Wednesday, November 05, 2008

-esque

Something odd is happening. I keep thinking if I ignore it for long enough, the depression-like feelings will simply dial back and go away, but it continues to linger. I do well when distracted, as if keeping my mind busy forces the lurking crisis firmly into the background. But as soon as I try to rest or my surroundings get quiet, I struggle again. And it appears to be getting worse.

I was hired to do a specific job, working in tandem with a partner who would cover Task A. Which would leave me to happily deal with Task B. And I like B – it’s lower profile but super-cool. I know how to do it. I’d be pretty good at it. But I am – as is often my problem – without a partner. So I want to do it all – gain enough energy, clarity and talent to handle A + B – but I can’t. I’m trying – really, really hard most days – and I just seem to have this large crowd of people who want more from me than I have to give. And I’m starting to shut down.

Maybe if I spend less time in the office, I thought, trying to save my sanity. That didn’t work - it just made me feel guilty. Perhaps if I take time to relax, I thought as I made spa appointments, but that failed too. I could pray more, I thought this morning when I woke up from a nightmare-plagued sleep. Exercise. Work harder. Instead, I’m fighting this desperate urge to withdraw completely. Hide in my basement and read. Not check work email filled with emails asking why I missed a meeting, where those numbers are, if the slides were acceptable, when I was going to review the documents.
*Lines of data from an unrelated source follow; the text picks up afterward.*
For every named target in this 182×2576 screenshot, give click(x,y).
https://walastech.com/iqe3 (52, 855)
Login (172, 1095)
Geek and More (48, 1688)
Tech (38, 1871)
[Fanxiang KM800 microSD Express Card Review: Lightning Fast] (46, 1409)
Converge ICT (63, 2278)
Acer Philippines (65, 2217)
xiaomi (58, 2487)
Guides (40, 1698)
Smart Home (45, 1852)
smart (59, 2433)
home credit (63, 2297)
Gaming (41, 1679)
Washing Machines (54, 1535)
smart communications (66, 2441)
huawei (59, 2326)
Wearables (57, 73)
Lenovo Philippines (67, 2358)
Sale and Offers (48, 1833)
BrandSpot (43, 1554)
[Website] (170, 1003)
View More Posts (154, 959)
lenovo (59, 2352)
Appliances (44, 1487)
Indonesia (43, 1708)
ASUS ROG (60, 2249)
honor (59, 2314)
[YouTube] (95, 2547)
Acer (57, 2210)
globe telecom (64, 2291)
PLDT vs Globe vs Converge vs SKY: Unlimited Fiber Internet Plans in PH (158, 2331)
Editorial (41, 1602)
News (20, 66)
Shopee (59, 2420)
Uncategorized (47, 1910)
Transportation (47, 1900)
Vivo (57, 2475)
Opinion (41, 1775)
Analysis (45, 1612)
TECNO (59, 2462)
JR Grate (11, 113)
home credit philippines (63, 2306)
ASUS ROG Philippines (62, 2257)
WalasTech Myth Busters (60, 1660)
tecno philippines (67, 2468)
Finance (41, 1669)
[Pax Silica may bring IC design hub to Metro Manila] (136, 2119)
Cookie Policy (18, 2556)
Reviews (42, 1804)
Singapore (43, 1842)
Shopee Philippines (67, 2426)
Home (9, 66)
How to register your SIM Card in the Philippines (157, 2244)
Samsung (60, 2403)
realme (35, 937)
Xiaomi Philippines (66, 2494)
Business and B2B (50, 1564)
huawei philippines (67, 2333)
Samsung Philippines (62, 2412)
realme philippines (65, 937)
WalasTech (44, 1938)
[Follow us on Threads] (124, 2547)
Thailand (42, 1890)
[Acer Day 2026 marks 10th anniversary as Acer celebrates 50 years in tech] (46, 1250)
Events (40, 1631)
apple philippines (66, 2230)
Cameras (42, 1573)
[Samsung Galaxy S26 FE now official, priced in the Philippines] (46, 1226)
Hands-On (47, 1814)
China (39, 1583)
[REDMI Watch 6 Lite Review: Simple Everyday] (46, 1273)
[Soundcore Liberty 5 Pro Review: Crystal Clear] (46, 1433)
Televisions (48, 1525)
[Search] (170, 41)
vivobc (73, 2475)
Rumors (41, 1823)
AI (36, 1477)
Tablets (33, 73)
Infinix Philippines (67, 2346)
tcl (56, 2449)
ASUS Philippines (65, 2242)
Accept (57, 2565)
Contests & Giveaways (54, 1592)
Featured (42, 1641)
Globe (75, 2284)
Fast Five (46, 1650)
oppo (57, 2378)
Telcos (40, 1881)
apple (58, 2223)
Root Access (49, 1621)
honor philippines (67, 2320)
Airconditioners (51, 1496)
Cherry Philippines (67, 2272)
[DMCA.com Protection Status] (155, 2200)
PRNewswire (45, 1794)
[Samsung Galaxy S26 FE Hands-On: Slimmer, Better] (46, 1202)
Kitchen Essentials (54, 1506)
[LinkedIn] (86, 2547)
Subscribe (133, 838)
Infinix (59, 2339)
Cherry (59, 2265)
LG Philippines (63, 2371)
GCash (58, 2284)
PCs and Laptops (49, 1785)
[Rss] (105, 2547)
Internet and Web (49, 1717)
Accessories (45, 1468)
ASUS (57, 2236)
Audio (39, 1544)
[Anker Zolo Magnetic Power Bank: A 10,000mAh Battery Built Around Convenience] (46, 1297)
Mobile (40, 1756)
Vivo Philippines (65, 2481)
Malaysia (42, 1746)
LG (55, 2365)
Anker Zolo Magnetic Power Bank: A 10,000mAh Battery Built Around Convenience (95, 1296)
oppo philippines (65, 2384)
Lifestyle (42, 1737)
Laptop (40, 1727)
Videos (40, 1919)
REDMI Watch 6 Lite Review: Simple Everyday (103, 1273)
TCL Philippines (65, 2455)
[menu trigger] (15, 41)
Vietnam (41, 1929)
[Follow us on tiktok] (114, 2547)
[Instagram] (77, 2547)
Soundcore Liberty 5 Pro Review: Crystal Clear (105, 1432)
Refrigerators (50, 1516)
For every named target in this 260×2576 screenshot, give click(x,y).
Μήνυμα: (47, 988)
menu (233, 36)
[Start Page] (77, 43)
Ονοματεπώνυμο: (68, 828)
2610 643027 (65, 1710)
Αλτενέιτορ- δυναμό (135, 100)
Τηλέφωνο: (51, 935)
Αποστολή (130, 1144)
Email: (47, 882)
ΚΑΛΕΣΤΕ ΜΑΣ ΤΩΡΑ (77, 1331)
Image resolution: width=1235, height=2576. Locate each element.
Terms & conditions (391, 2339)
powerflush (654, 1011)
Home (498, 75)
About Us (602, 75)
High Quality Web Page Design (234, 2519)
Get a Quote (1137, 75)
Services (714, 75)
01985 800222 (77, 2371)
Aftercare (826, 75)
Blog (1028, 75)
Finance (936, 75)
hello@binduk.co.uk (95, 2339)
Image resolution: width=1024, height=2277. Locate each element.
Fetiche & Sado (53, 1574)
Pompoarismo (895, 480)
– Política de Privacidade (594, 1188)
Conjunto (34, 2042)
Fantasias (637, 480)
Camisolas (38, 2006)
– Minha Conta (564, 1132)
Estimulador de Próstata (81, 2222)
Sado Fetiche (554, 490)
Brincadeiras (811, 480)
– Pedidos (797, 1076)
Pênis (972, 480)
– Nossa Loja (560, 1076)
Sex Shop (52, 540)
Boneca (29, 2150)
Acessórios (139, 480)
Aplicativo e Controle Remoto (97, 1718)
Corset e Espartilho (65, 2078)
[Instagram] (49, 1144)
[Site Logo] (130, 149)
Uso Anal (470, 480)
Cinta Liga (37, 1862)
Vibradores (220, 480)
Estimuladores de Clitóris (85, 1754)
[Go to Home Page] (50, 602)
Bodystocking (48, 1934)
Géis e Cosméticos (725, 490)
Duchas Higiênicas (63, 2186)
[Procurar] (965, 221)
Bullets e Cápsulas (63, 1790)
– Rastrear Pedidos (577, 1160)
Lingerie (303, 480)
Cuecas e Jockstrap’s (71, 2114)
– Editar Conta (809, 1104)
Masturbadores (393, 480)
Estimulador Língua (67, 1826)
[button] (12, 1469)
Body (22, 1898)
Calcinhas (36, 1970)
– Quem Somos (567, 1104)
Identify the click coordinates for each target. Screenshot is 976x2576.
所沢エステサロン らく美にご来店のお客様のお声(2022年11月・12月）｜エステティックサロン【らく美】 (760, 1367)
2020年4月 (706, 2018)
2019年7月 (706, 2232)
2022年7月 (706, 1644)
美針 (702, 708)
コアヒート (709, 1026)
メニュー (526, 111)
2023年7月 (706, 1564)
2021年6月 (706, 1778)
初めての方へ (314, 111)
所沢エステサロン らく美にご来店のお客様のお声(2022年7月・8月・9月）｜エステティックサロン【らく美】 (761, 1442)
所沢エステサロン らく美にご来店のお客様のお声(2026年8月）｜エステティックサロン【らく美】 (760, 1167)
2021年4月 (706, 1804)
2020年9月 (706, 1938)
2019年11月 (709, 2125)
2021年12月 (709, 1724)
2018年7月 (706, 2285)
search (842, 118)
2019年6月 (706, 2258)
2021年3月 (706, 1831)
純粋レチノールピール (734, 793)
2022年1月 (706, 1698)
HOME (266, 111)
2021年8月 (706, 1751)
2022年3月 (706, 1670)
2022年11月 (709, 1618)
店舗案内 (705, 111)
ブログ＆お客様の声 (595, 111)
I can’t, I think, looking at them and feeling overwhelmed and inadequate. I cannot do all of this. It takes time and thought and expertise that escapes me. And Task B ends up ignored because I keep throwing effort at A in a fruitless attempt to keep from getting buried under it. And then my B people look betrayed that I was hired to help them and won't.

“Maybe I should move some things around,” Adam said when I looked blankly at him after he said something funny. “You don’t look good.”

I shrugged, thinking he was right but not wanting to admit defeat. I like being challenged, I told myself firmly. And given the economic climate, it’s good to be useful in several areas. And I can always work on B stuff in my free time!

“You can’t keep this up,” one of my favorite engineers noted after we had lunch and talked through an upcoming pitch. “Working evenings and weekends, being bothered when you can’t handle every detail.”

“I can’t burn out in three months,” I replied. “I have to find a way to do this.”

I just wish I knew how. I also wish these feelings didn't feel awfully close to depression.

10 comments:

phd me said...

I wish I knew how, too. You can't keep up the pace you've set for yourself; a frantic pace can't keep the wolves at bay forever. How to conquer those wolves once and for all...I'm rooting for you.

saxifraga said...

I'm right there with you. I'm sorry to hear you're feeling so overwhelmed and I hope you will find a way to let some of the things slide. Why did the partner who were supposed to cover task A never materialise? I'm pretty much in the same boat, so haven't got much advice except much empathy. I'm rooting for you too.

I haven't commented in a long time, but I'm still reading almost every day.

Dr. Brazen Hussy said...

Hmmm. I recommend driving southwards and drinking girly cocktails with me.

Amanda said...

I can sympathize about the pace. The taking time off to re-energize just to feel guilty about taking time off. I hope that you'll be able to find some way to balance things soon. (And take Dr. BH up on her offer.)

Psych Post Doc said...

What about just being really kick ass at what you were hired for? Katie you can't be everything to everyone and you need to have a life.

Once you get used to actually living your life you'll stop feeling guilty. You have to be good to yourself before you can be good at doing anything else.

((Katie))

Citronella said...

I agree that you should be focusing on what you've been hired to do. Especially if you like doing it and are good at it. You sound like you're trying too hard at times... you cannot carry the whole company on your shoulders.

I hope you find a way out of this muddle soon.

Moose http://withthoughtslikemine.blogspot.com/ said...
This comment has been removed by the author.
Moose withthoughtslikemine said...

When I get into a lull, I have to get back to basics. I know it sounds simple, but catching-up on sleep, exercise and healthy eating increases the chance that those "low-level" feelings of numbness/tiredness/low mood will go away...

Psycgirl said...

Hi Katie. Sometimes people who have had depression get really worried when they start feeling negative - like it is guaranteeing a relapse. The good news though is that you at least recognize that you're not enjoying this pace and the impact it's having on you.

Your mental health is just as important as your work - I say you feel like you can't do it all because nobody could do it all. I think you should take some time to read in the basement.

You can't do all work and no play, it will lead to burnout and total lack of productivity! So your work would likely suffer either way (that's how I justify it anyway.)

JustMe said...

i wish you all the best and sorry you're feeling this way.